涙がとまらない。今まで泣いてなかった分、
どんどん、涙が溢れてくる。
なる
かたっ…
手がなにか固いものに触れたことが分かった。
なる
なにこれ…?
なる
携帯…?誰の?
失礼かと思いながらもスマホを開き、
名前を見てみると


そこには赤石なると書いてあった。
なる…?千里がつけてくれた名前…
だけどもし、これが私の携帯で
本名が赤石なるだったら、
なんで千里は私の本当の名前を知ってたの?
なる
千里…
私には千里に聞きたいことがたくさんあるんだ。
はぐらかされても聞かなければならない真実。
私は丘をくだろうと立ち上がった。
千里
なる!
なる
千里…
なる
千里っ……!
あのね、千里。
私の携帯らしきものが
ここに落ちてて…
千里と出会ったときはなかったよね…
この携帯を開いてみてみたら
赤石なるって書いてあっあの。
なる、って千里がつけてくれた名前だよね。

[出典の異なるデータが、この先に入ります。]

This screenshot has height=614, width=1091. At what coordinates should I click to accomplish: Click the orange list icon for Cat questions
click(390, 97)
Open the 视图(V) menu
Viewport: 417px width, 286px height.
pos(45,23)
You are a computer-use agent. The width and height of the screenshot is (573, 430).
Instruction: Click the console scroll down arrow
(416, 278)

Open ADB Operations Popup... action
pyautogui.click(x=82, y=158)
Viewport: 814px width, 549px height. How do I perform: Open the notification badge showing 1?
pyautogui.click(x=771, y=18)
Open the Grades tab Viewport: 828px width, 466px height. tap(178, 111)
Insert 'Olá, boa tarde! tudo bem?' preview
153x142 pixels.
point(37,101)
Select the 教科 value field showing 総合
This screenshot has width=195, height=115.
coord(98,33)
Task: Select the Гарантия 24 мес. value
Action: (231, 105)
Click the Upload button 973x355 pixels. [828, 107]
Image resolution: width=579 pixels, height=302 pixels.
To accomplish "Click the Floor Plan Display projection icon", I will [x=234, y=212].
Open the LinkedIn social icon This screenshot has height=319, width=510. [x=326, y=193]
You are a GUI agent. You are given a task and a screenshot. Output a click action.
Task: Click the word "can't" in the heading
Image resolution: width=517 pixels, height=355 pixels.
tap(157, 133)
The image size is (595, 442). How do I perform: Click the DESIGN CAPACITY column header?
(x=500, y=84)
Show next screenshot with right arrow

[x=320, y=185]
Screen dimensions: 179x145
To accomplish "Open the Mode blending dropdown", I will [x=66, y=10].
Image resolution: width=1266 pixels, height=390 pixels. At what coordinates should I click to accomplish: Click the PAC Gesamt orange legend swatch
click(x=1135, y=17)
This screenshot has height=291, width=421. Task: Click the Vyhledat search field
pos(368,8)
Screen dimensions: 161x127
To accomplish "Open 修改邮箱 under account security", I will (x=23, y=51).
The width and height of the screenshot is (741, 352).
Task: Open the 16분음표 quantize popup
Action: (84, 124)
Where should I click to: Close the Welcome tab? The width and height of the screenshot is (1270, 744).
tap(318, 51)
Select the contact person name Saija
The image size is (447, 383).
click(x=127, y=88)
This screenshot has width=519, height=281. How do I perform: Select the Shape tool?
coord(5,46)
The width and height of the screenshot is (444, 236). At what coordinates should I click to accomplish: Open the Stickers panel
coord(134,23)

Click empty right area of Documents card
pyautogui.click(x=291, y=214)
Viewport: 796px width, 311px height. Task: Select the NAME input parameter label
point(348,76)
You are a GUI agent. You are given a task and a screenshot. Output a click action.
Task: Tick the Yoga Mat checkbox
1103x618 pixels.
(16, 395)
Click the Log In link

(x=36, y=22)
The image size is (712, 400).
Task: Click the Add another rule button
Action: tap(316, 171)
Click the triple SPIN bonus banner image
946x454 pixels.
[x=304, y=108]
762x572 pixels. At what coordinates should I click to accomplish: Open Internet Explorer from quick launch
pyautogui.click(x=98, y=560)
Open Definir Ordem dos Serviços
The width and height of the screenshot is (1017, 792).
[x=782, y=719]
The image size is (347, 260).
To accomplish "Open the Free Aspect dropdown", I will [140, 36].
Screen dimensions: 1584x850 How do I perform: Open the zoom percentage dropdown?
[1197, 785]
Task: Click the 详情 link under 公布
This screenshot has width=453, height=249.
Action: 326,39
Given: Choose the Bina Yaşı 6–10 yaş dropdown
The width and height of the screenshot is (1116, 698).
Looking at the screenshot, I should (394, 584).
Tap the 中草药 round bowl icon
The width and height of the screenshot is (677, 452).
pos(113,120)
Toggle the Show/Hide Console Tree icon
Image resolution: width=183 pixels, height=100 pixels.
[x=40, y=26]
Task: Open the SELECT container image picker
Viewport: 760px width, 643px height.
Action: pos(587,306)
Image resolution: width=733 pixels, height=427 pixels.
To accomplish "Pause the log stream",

この携帯が私のだったら、
なんで千里はなるっていう名前が
わかったの?偶然?
千里は驚いた顔をしていたが
すぐに口を開いた。
千里
知ってたんだ、お前の名前。
俺が忘れるはずのない、
大切な名前。
なる
どういうこと?
千里
ごめんな…はぐらかして。
もう、終わりにしないといけない。
お前に話そう、全て。
“この世界”のことも。
そう言うと千里はゆっくりと話始めた。